My American husband’s Japan visit ended with unfortunate burn to his feet. He drunk  too much and tried to be helpful to get bath tab ready. He put hot water in a bath tab. Without adding cold water he dipped his feet into the bathtub. He did not test the water and assmed hot water is just right warmth as our Seattle home’s hot water. He told me In U.S. most how water temperature is set under 125 °F(51.66 ) which is highest to prevents serious risk of burn to children. I heard the right temperature of Japanese bath is 122°F(50.66 ).
 I found http://tinyurl.com/7ztcs53 (Japanese)
 which examined temperature settings of electric hot water. Three settings were found on this hot water, low, high and auto. The water was heated to  194 °F(90) for high setting and 158°F( 70 ) for low and automatic to save energy depending upon usage and current water temperature. I checked temperature setting of my father’s hot water heater. It was set above 194 °F(90).
There is reason why hot water is so hot in Japan. One of reasons is the way to take bath in Japan. Entire family members share bath water. It doesn’t mean all take bath at once.  Here how Japanese family members take bath. The bath tab is cleaned and filled with warm enough water every evening. The first person (usually head of the house, father) washes and rinses his/her body (at least dirty parts of the body) outside of the tab and take the bath. After the first person got out of bath, second person takes bath. And so on. The bath water gets cold by the time the third or fourth family takes bath. To make the water warm enough, hot water need to be added.
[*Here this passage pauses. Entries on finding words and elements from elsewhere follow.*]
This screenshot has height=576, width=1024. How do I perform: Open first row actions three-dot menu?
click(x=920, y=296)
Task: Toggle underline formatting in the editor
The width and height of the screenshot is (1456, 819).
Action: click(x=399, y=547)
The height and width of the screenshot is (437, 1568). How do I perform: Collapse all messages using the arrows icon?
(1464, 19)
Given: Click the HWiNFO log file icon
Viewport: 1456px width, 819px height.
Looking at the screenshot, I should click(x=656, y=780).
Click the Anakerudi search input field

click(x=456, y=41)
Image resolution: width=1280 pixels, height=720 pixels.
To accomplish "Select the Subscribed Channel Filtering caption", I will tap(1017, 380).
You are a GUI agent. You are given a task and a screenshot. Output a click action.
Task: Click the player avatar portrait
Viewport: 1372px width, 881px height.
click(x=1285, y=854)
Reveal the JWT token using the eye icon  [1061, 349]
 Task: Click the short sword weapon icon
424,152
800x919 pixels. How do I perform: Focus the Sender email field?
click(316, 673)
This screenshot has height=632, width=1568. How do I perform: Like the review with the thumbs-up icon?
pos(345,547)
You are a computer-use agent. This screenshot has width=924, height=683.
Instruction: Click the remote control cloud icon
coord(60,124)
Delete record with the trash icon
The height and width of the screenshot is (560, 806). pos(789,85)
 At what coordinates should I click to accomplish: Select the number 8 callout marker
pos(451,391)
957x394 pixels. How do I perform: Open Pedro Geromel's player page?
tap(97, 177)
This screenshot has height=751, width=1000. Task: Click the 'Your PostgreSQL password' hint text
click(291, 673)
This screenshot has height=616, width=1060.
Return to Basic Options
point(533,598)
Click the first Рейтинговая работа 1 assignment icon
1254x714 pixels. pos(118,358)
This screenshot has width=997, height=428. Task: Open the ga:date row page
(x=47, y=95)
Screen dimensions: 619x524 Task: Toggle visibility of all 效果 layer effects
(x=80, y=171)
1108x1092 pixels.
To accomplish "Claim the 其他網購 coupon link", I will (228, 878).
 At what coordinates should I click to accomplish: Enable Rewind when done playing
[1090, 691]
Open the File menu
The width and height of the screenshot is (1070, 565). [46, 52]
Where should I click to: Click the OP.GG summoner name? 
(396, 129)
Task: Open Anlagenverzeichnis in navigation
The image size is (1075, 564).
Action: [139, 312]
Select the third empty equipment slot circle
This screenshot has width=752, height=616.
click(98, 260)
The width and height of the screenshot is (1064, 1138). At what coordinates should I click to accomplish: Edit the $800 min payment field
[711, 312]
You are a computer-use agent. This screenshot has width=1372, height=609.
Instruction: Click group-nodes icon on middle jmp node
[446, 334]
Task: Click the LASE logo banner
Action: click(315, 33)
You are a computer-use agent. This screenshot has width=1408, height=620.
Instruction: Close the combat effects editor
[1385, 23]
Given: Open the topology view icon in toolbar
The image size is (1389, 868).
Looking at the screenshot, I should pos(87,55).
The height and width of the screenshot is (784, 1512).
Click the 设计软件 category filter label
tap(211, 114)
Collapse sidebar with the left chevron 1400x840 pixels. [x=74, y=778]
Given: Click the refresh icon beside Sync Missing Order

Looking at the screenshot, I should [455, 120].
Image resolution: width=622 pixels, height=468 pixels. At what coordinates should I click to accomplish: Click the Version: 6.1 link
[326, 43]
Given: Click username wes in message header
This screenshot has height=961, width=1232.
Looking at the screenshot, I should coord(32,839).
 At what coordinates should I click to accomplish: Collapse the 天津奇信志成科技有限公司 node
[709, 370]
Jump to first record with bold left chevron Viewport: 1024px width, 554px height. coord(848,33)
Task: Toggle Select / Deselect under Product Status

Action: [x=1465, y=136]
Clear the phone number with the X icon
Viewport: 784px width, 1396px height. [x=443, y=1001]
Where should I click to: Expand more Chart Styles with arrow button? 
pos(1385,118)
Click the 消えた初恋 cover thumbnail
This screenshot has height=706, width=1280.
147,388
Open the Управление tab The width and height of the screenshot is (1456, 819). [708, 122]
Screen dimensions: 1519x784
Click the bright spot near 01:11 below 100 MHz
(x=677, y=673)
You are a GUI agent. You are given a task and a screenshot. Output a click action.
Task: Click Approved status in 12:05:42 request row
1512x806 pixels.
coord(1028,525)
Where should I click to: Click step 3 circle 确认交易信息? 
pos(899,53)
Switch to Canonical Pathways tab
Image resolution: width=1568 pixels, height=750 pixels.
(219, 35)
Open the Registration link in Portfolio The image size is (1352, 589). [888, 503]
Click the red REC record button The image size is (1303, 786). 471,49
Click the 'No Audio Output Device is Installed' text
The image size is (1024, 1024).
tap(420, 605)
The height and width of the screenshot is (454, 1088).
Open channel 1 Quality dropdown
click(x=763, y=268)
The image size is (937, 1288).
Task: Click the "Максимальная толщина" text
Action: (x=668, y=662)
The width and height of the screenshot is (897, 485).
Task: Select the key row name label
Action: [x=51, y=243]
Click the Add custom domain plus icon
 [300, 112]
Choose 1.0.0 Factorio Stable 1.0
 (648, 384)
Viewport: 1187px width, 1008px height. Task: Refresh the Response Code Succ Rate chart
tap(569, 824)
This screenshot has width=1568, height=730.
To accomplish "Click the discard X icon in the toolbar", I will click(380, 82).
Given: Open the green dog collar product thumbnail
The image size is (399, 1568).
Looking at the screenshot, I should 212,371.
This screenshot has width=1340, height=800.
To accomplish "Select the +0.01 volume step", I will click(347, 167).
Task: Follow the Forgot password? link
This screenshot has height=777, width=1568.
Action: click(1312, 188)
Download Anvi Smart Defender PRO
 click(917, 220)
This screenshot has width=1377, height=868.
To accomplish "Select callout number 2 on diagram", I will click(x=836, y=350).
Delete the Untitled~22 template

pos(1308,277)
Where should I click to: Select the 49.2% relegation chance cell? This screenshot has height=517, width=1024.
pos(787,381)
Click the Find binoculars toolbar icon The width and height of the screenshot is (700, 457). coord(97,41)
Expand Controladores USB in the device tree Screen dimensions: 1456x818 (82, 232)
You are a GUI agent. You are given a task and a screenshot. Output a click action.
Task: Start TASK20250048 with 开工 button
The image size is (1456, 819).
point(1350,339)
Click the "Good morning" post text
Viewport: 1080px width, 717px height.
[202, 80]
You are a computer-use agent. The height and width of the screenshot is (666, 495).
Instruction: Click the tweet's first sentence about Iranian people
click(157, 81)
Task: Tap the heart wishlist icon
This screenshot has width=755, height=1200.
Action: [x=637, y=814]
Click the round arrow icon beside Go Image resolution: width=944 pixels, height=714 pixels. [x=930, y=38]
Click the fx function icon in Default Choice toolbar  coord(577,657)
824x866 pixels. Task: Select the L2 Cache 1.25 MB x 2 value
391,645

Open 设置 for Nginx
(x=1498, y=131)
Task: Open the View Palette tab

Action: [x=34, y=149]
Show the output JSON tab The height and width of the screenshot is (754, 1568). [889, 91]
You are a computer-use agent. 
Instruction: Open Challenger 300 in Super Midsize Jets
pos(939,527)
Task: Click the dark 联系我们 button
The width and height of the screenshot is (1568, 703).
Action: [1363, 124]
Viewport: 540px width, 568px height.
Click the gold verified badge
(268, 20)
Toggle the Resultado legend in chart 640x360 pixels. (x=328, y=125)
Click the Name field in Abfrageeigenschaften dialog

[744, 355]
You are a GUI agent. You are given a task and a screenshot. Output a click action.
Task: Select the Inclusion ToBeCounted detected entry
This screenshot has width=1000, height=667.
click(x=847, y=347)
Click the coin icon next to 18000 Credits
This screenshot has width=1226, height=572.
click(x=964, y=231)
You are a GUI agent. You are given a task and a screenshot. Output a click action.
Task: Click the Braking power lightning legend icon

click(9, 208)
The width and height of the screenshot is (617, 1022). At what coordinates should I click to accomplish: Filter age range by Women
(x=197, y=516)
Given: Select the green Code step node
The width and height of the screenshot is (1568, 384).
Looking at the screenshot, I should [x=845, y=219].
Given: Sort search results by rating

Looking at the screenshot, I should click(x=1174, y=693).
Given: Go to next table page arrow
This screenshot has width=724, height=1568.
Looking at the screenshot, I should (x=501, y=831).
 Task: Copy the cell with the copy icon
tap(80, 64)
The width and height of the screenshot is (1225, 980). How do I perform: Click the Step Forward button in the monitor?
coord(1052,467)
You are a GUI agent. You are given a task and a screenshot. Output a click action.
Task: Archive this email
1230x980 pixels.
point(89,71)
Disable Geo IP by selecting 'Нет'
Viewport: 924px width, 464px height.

Here is Japanese bath history through my own experience. In old days, my family had a metal bath tab. My childhood job was to heat the bathwater by burning woods. Wooden disk was put on the bottom of the bath tab to prevent skin touching directly hot metal. Water was kept warm by remaining fire. When I was a student of university, my apartment had a ceramic tab with outdoor gas burner. I remember my neighbor downstairs sometimes fell asleep when he was heating his bath. After I had heard noise from water boiling in his bath tab, I shut off his gas heat to be safe. We did not have hot water heater in our apartment. In these days, many Japanese houses has convenient hot water heater as my father’s house.

This system is safer than old system for Japanese household but not for my American husband when he drank too much. 
Lastly the Japanese website above was to find out which temperature setting will be cost saving.